Genus of flowering plants

Blancoa is a monotypic genus of perennial herbs in the family Haemodoraceae; the single species is Blancoa canescens, commonly known as the winter bell. It is endemic to the southwestern corner of Western Australia. It has nodding red to pink flowers, a clumping habit and grows to be 10 to 40 cm in height. The genus is named in honour of Francisco Manuel Blanco, a Spanish friar and botanist who compiled the first comprehensive flora of the Philippines.

==Description==
The winter bell is a clump-forming perennial herb with a rhizomatous rootstock. It sprouts tufts of linear leaves 25 cm long by 0.5 cm wide with entire margins and prominent parallel veins, which are covered with silky hairs when young. The pink or red, nodding flowers are about 3 cm long, with yellowish interiors, and grow in pairs in a few-flowered spike. The plant flowers between May and September, in the wet season. The outside of the tubular flowers are covered with fine rusty-red hairs while the inside is hairless. There is a nectary at the base of the tube which provides copious nectar, and the flowers are pollinated by birds. The main pollinators are the singing honeyeater (Gavicalis virescens) and the red wattlebird (Anthochaera carunculata), although other birds and bees may also visit; larger birds stand on the ground, reaching up into the flowers to sip nectar while smaller birds may hang on the pedicel, their heads and beaks being showered with pollen. After pollination, the flowers fade and wither but remain in place while the fruits develop inside.

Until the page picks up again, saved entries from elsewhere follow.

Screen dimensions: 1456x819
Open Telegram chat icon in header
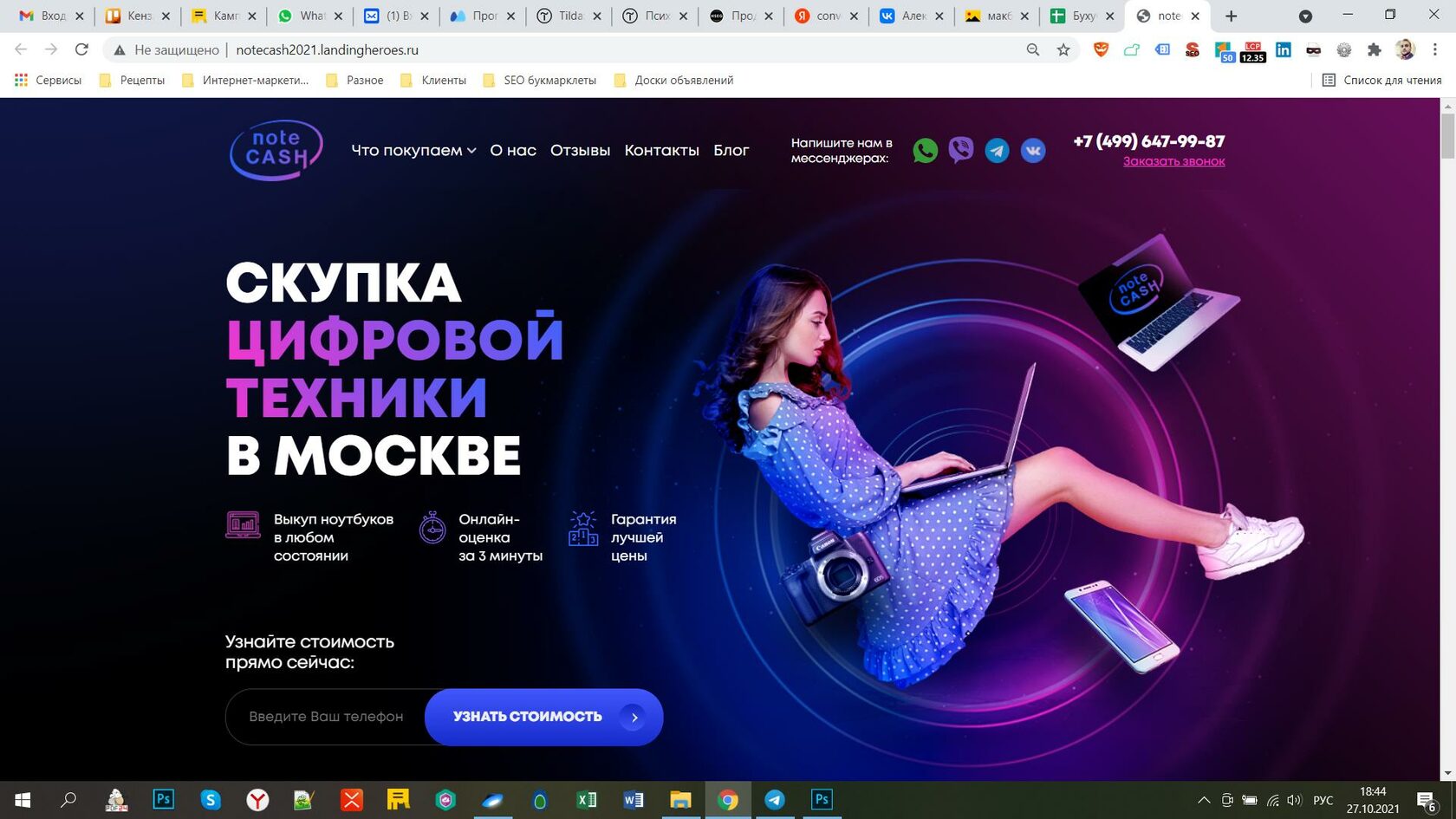[x=997, y=151]
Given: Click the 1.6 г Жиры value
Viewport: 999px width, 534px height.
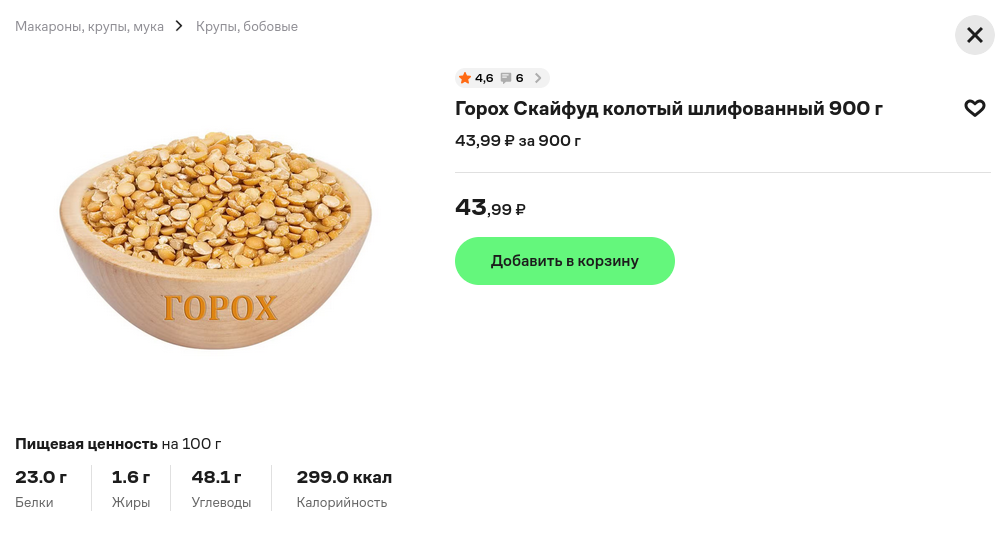Looking at the screenshot, I should (x=131, y=477).
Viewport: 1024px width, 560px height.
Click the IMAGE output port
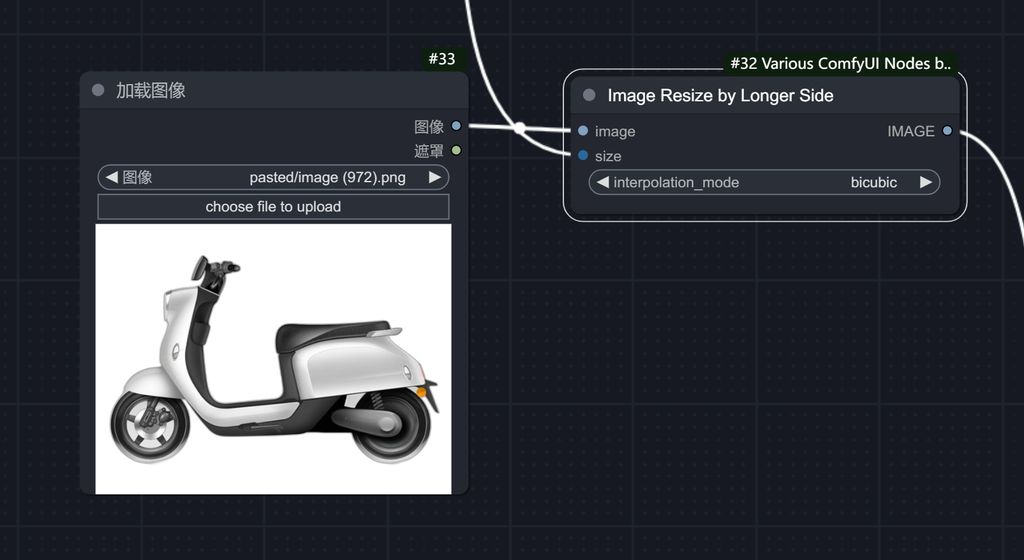point(947,131)
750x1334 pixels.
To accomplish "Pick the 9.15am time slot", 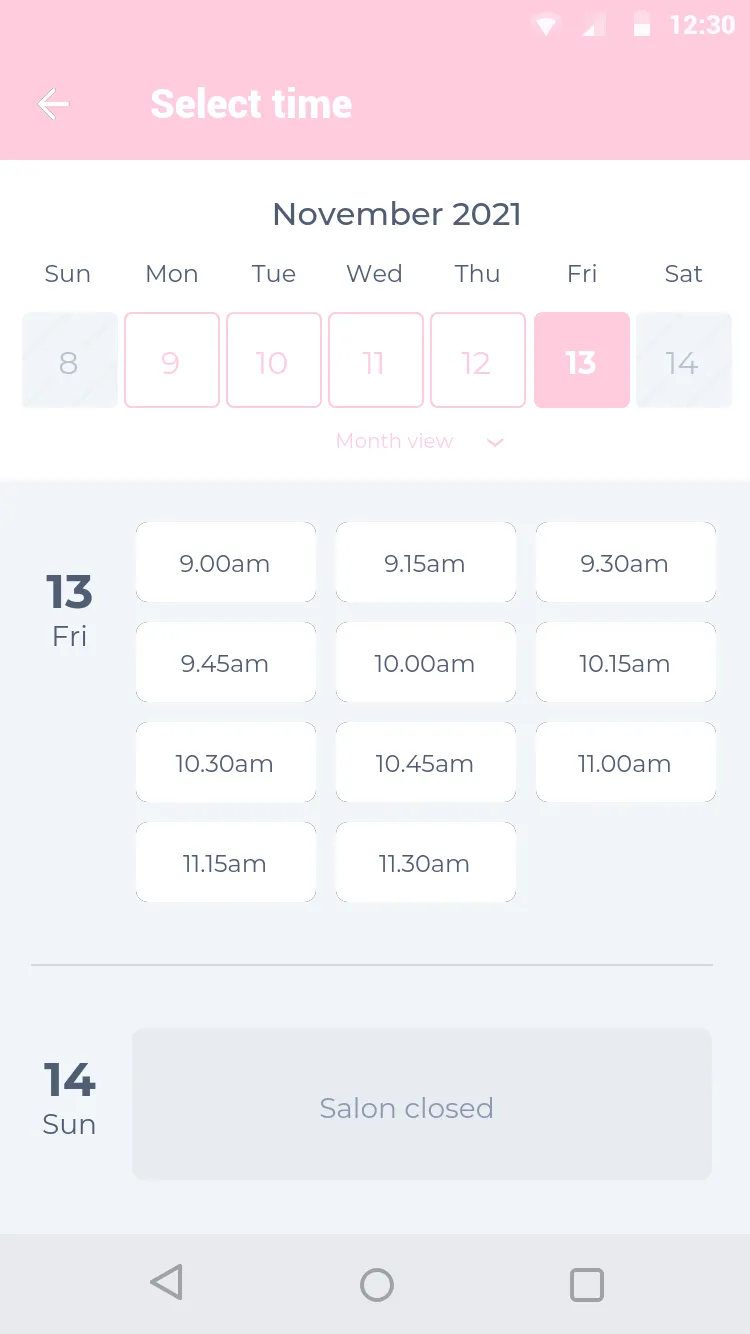I will click(x=426, y=562).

==Distribution and habitat==
The winter bell is endemic to the coastal strip of southwestern Western Australia, where it is found in the Shire of Irwin, the Shire of Gingin and adjoining areas in the Southwest botanical province. It grows in deep sand in Banksia woodland and in kwongan, an open community of scrubby heathland. This region has a Mediterranean-type climate with cool wet winters and hot dry summers.